Après la publication d’un aperçu de ses premières observations en mars dernier, la très attendue « DR1 » (pour data release 1, première publication de données scientifiques) sera publiée en novembre. Elle couvrira un an du relevé, soit 2 000 degrés carrés du ciel… Le CNES joue un rôle actif dans l’établissement de ce catalogue, puisque c’est une de ses équipes support située à Toulouse qui planifie, exécute et suit le traitement des données. 

Galaxies de formes différentes capturées par Euclid.
© ESA/Euclid/Euclid Consortium/NASA, image processing by M. Walmsley, M. Huertas-Company, J.-C. Cuillandre

Encore une publication attendue, celle du 4e catalogue Gaia

🗓️ Décembre

La sonde Gaia, qui a arpenté l’Univers pendant plus de 10 ans pour en assurer la cartographie, livrera en décembre une nouvelle pluie d’étoiles et de données. Un catalogue qui s'annonce comme une véritable mine d'or (enfin, d'objets célestes), en témoigne la découverte de la pépite BH3 publiée en avance de phase.

Si le satellite a été éteint il y a un an, les équipes au sol continuent le traitement de toutes les données astrométriques et spectroscopiques qu’il a recueillies. Un travail colossal ! Et comme pour Euclid (lire ci-dessous), c’est au CNES que ça se passe : l’équipe, située à Toulouse, assure la conception, le développement et la validation des algorithmes qui permettent le traitement des données produites. Et elle n’est pas encore au bout de sa mission : la publication finale des données Gaia n’interviendra pas avant… 2030.
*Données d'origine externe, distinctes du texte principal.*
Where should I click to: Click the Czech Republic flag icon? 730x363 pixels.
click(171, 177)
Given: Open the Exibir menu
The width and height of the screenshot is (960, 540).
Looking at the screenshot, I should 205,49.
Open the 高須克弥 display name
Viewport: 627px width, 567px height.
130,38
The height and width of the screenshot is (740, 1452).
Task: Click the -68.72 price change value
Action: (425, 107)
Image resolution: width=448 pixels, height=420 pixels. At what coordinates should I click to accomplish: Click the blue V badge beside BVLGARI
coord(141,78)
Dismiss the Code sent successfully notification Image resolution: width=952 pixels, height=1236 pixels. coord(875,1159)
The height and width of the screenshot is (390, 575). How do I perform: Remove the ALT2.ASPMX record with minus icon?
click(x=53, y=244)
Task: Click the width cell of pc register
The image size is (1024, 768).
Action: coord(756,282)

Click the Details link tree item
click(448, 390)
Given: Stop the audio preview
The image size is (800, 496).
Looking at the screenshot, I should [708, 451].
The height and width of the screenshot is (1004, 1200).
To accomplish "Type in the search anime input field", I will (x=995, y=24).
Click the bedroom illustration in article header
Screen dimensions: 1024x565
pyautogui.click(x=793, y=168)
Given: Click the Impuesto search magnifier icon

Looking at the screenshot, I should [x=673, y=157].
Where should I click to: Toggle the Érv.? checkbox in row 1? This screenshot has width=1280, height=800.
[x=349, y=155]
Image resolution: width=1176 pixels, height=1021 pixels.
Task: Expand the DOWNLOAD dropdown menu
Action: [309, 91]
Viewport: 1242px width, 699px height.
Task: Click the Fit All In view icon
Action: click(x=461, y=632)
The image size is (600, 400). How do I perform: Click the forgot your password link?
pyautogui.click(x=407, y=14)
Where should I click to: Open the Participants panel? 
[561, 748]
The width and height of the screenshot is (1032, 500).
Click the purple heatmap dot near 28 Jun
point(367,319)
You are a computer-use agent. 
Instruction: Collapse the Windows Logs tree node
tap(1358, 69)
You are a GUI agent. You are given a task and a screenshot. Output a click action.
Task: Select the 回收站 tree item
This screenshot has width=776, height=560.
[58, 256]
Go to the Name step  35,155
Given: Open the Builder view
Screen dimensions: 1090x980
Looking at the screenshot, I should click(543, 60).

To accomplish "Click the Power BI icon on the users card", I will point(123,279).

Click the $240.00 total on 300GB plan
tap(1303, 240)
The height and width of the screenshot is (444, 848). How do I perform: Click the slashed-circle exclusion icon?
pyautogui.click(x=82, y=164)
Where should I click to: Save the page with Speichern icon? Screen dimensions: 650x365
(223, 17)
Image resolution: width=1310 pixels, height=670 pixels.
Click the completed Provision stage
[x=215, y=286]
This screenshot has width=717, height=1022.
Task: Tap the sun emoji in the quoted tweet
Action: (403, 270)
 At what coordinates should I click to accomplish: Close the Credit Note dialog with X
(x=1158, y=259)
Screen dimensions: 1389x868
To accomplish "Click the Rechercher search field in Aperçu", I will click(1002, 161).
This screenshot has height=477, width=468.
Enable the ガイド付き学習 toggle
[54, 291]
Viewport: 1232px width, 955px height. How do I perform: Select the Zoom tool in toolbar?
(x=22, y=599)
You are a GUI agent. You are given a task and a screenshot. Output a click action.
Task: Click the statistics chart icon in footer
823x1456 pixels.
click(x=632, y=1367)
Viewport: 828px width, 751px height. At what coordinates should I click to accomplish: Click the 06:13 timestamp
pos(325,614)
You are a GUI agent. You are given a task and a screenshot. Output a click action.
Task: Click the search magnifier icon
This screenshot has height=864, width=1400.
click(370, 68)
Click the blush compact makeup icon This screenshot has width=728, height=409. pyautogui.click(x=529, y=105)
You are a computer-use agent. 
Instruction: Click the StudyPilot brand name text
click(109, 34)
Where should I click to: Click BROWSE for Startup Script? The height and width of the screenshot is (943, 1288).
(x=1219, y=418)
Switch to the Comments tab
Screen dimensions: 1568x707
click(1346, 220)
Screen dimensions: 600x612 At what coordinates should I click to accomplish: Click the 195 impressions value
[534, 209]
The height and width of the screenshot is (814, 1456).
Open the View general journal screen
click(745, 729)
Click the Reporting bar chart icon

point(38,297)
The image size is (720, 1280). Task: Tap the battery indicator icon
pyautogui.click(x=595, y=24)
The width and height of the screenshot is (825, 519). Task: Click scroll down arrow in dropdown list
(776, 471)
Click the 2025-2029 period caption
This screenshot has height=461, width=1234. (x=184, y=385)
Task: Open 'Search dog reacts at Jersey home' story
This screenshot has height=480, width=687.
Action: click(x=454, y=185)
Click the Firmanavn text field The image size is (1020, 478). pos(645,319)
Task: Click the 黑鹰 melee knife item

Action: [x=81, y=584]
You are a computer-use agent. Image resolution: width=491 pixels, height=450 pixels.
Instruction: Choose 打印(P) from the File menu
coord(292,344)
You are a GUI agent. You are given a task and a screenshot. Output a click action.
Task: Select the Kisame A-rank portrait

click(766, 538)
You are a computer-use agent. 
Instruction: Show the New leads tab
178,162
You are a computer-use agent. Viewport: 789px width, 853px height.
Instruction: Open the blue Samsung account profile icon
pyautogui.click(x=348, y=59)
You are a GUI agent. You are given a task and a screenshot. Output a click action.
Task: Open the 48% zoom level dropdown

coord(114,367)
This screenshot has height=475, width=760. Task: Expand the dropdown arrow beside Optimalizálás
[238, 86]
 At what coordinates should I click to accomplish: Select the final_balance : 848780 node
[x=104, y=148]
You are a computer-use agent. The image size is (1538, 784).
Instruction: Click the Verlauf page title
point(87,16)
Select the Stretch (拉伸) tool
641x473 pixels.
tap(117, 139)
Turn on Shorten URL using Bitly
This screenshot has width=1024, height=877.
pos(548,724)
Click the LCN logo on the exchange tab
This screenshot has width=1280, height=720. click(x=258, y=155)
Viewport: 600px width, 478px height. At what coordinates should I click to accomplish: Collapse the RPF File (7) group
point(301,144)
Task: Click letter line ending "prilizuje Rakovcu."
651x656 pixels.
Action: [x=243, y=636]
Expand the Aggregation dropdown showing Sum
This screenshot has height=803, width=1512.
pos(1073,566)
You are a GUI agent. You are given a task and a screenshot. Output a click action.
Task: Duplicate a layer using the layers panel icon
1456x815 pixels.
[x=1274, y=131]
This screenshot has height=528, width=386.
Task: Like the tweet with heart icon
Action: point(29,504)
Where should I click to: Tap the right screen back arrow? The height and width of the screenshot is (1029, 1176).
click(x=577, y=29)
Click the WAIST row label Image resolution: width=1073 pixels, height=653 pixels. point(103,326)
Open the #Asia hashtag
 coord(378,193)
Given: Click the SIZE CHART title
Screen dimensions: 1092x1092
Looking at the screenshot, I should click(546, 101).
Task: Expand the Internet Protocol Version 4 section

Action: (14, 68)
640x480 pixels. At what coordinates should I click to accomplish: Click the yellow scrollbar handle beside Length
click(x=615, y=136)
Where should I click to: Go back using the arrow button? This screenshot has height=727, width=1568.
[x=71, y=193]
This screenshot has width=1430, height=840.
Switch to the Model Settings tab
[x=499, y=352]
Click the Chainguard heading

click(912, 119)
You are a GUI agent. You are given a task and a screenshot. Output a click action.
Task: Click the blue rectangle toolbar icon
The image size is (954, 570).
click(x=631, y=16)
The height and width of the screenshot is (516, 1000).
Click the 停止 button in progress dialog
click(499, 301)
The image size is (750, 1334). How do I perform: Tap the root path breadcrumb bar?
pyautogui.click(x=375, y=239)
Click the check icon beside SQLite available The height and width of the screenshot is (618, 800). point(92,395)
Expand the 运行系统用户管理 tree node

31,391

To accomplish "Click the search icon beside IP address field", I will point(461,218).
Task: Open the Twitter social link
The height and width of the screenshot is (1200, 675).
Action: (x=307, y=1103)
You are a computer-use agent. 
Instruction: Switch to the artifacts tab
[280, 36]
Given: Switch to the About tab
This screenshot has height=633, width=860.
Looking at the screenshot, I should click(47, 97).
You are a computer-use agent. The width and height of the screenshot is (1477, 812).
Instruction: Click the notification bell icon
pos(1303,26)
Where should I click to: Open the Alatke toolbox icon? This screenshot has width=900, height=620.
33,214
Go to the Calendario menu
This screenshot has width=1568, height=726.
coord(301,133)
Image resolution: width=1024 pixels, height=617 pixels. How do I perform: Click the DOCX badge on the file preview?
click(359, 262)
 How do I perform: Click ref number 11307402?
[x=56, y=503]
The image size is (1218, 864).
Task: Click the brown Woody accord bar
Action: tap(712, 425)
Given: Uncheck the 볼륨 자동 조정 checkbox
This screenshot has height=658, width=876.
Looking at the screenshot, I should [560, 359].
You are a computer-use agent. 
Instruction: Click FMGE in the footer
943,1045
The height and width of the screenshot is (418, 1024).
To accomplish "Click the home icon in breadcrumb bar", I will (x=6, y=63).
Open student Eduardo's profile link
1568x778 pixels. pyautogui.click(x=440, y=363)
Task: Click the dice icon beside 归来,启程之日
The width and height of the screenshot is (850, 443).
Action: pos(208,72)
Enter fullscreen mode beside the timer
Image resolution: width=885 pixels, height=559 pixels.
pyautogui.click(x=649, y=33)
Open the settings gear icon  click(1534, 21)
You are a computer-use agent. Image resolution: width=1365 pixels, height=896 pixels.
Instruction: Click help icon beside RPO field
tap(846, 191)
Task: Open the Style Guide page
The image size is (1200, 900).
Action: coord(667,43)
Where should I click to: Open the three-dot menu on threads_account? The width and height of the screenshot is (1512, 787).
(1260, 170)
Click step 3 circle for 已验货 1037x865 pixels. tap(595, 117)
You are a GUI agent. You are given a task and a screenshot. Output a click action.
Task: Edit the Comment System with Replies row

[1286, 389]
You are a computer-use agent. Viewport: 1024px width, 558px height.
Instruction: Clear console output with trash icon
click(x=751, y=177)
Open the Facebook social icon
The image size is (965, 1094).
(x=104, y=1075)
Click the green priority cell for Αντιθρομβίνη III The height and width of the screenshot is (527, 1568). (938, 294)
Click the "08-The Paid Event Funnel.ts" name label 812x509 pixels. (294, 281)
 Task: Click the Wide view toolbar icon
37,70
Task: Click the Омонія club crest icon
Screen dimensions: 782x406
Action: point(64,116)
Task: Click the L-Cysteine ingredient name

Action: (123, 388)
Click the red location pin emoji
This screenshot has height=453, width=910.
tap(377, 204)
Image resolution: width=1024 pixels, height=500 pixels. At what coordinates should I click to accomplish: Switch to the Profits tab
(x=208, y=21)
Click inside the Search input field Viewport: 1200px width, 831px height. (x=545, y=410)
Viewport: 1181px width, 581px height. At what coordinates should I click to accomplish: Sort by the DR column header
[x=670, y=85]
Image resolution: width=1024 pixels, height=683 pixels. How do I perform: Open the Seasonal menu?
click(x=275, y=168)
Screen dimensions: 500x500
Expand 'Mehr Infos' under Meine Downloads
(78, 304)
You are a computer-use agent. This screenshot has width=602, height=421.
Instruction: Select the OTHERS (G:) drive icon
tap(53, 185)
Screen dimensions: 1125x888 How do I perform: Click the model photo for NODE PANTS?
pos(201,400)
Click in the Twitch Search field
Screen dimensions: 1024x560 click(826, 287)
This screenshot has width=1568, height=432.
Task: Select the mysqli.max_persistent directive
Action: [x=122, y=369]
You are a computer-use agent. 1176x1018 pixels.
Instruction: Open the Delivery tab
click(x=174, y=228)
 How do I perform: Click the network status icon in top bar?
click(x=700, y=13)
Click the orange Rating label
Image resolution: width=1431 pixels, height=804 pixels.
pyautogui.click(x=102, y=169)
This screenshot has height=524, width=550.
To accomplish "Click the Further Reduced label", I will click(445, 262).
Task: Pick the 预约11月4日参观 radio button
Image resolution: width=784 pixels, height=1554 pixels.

L’objectif final ? Parvenir à une cartographie en 3D de plus d’un milliard d’objets de notre galaxie avec une précision inégalée. Avec, à la clef, la compréhension des mécanismes de formation des galaxies… 2026 fait décidément la part belle à l’exploration de l’Univers – et c’est la raison pour laquelle nous en avons fait notre fil rouge de l’année.

Et aussi…

  • Un événement spatial d’ampleur mondiale visible tout près de nous : le 12 août aura lieu une éclipse totale de Soleil « européenne » qui passera par le Groenland, l'Islande et le nord de l’Espagne. L’événement pourrait coïncider avec les Nuits des étoiles, un grand événement d’astronomie dont le CNES est partenaire.
  • Le plus grand congrès spatial mondial, l’IAC (International Astronautical Congress), se tiendra du 5 au 9 octobre à Antalya, en Turquie. Le CNES y représentera la France.
  • En octobre également, IASI fêtera ses deux décennies dans l’espace ! Mais 20 ans après le lancement du premier instrument IASI, développé par le CNES pour la mission européenne Metop, le programme est loin d’être terminé. Cette longévité démontre la qualité de conception de cet instrument ayant permis une amélioration des prévisions météorologiques mondiales et ayant ouvert la voie à la nouvelle génération de sondeur atmosphérique IASI-NG, lancé en 2025 à bord du satellite Metop-SG A1.
  • La sonde Hera, lancée en octobre 2024, arrivera à proximité de l’astéroïde Dimorphos en décembre.
  • Après un lancement réussi fin 2025, le déploiement de Galileo, le GPS européen, se poursuivra fin 2026 et début 2027. Le CNES est impliqué dans l’évaluation des performances de cette constellation, dans le cadre d’un consortium œuvrant pour l’EUSPA. Il exploite aussi le Centre de service Galileo SAR (search and rescue), qui collecte et diffuse aux centres d’intervention les alarmes émises par les balises de détresse du monde entier – alarmes relayées par les satellites Galileo.